** SUPPLIED MATERIAL follows **

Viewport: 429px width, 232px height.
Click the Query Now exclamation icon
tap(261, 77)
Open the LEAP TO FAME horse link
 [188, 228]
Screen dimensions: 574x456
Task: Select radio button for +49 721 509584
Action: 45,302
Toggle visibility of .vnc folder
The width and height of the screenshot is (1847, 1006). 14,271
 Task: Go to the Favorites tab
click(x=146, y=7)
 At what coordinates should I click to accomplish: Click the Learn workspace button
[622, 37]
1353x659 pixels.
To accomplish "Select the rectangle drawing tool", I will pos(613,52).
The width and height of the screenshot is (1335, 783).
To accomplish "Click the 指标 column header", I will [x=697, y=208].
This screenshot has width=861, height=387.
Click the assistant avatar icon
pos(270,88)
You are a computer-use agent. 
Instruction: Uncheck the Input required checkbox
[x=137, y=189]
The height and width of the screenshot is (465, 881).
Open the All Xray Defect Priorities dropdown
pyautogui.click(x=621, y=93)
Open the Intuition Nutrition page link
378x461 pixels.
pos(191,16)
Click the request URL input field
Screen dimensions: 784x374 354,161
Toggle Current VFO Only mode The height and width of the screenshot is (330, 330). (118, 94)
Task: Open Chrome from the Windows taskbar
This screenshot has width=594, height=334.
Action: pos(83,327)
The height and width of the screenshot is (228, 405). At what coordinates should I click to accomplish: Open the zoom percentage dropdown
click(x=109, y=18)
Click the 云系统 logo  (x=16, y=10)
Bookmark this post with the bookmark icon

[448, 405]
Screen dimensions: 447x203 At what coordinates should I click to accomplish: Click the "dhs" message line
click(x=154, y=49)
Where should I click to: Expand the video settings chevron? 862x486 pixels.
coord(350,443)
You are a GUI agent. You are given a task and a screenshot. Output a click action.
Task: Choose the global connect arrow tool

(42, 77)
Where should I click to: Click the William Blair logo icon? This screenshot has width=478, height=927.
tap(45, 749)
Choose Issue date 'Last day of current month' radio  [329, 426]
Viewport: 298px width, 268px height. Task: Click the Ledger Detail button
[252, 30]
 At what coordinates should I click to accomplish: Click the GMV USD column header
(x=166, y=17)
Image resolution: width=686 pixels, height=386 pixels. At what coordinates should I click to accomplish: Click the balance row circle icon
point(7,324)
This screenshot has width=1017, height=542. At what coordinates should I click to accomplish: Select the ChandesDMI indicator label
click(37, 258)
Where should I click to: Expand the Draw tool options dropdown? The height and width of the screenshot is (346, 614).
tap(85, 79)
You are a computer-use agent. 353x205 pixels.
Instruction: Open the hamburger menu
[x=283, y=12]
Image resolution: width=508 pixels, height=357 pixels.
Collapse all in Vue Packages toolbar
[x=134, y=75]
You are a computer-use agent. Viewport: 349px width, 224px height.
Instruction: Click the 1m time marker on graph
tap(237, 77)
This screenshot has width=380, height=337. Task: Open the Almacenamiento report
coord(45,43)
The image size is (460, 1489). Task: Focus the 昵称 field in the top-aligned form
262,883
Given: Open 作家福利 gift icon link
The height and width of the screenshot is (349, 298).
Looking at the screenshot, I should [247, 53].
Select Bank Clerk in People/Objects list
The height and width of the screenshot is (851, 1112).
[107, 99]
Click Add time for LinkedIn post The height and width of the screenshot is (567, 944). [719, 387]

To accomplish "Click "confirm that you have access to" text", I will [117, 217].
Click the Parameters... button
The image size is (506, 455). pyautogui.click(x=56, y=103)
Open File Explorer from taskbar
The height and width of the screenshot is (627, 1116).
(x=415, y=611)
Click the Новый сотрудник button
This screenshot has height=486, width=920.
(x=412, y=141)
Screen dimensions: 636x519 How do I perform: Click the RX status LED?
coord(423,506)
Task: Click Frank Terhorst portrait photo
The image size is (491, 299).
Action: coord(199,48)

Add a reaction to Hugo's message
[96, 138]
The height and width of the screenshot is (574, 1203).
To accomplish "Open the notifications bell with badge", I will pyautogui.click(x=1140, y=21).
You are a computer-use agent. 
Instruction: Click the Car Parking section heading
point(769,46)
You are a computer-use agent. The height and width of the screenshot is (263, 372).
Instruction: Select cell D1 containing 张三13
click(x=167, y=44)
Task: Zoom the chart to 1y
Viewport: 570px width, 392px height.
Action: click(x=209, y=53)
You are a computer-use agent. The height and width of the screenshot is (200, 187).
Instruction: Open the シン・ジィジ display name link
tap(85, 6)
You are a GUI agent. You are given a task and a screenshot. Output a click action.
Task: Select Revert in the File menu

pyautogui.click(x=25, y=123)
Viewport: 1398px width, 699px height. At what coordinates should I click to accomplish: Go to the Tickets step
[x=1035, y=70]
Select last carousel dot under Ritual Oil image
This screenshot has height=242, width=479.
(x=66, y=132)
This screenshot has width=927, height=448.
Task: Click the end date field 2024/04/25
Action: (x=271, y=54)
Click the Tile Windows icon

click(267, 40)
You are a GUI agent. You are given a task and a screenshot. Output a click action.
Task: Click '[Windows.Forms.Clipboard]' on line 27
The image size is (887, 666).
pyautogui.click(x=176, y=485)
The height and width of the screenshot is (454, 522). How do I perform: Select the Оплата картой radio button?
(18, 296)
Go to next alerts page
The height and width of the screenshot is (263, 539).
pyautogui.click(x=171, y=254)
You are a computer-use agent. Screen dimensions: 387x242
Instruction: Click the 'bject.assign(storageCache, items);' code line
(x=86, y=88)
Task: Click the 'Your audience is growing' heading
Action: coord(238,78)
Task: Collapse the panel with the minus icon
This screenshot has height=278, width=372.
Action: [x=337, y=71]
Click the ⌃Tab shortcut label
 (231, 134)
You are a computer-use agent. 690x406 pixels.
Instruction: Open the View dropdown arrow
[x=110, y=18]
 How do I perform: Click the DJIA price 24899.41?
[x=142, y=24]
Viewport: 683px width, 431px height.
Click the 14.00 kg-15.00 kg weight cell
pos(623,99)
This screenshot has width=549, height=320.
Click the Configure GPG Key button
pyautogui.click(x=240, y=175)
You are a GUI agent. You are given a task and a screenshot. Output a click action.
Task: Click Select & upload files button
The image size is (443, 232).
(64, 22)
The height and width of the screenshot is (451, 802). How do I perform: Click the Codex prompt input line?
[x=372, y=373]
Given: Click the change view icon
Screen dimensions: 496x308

** End of SUPPLIED MATERIAL **

PROBLEM STATEMENT
Check each line of the entries above for the word "computer". List the ones that have it.

RESPONSE
You are a computer-use agent. 
You are a computer-use agent. 353x205 pixels.
You are a computer-use agent. Viewport: 349px width, 224px height.
You are a computer-use agent. 
You are a computer-use agent. The height and width of the screenshot is (263, 372).
You are a computer-use agent. The height and width of the screenshot is (200, 187).
You are a computer-use agent. Screen dimensions: 387x242
You are a computer-use agent. 690x406 pixels.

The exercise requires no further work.